Set problem —
Duplicate the lines of the listing, from the line that contains "Given: Click the 78.50 price level label" through the end of the listing, inclusive, and leave the pictures out of your answer.
********************
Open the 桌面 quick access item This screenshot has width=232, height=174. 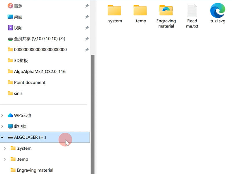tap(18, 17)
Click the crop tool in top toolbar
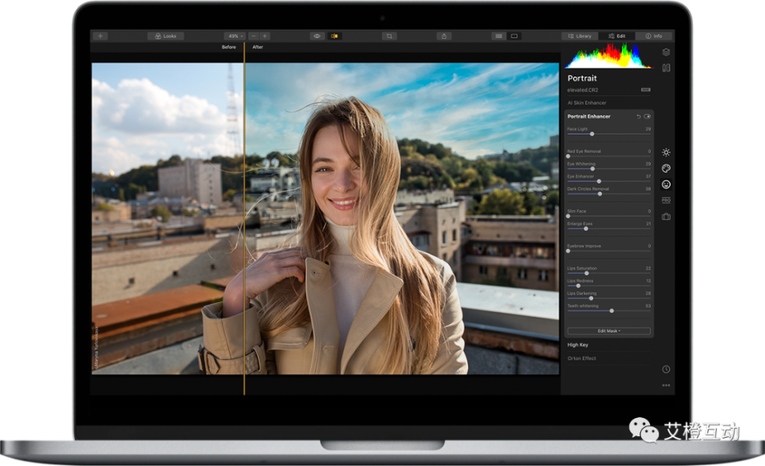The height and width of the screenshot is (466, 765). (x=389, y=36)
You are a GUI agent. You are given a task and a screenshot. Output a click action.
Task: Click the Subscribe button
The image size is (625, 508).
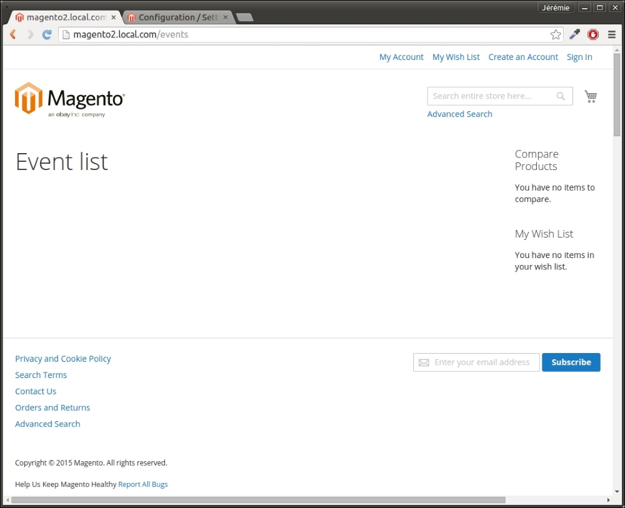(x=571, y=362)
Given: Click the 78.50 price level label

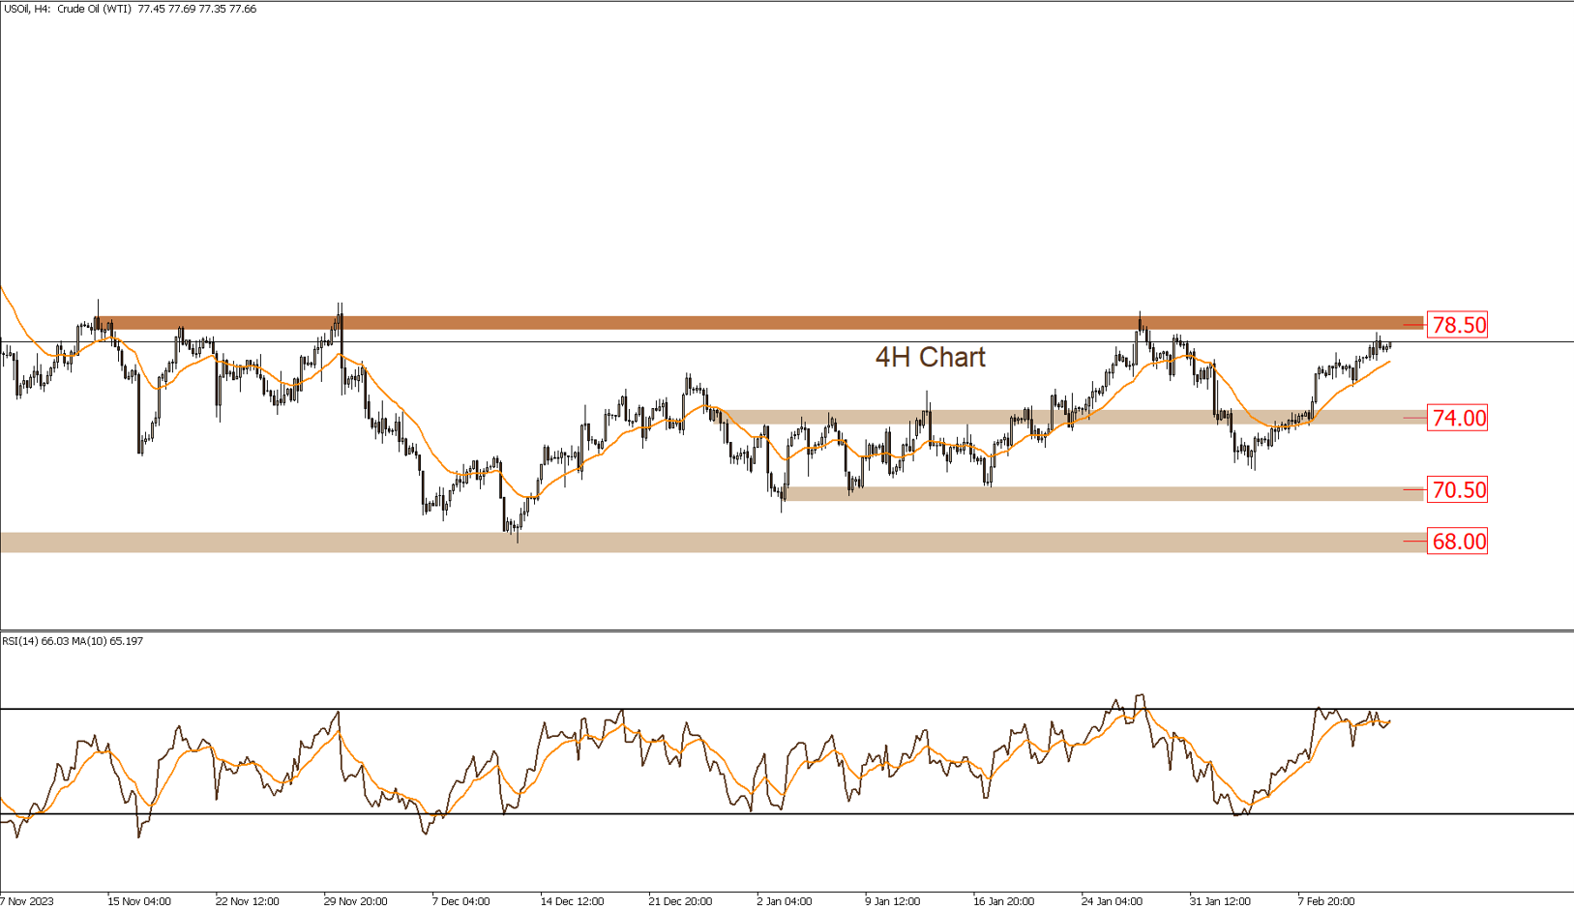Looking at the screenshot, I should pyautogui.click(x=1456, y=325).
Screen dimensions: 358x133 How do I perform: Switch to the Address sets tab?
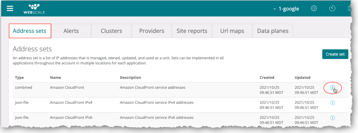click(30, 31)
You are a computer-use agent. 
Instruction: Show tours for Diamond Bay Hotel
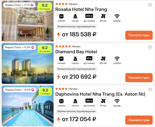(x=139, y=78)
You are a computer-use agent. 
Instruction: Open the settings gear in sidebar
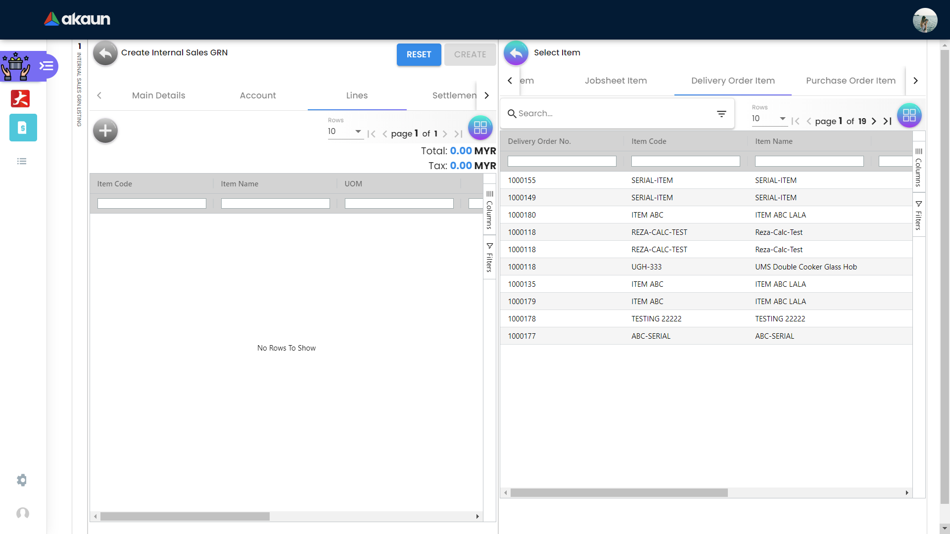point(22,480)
********************
Task response —
Given: Click the 78.50 price level label

Looking at the screenshot, I should pyautogui.click(x=1456, y=325).
Screen dimensions: 358x133 How do I perform: Switch to the Address sets tab?
click(30, 31)
You are a computer-use agent. 
Instruction: Show tours for Diamond Bay Hotel
(x=139, y=78)
You are a computer-use agent. 
Instruction: Open the settings gear in sidebar
point(22,480)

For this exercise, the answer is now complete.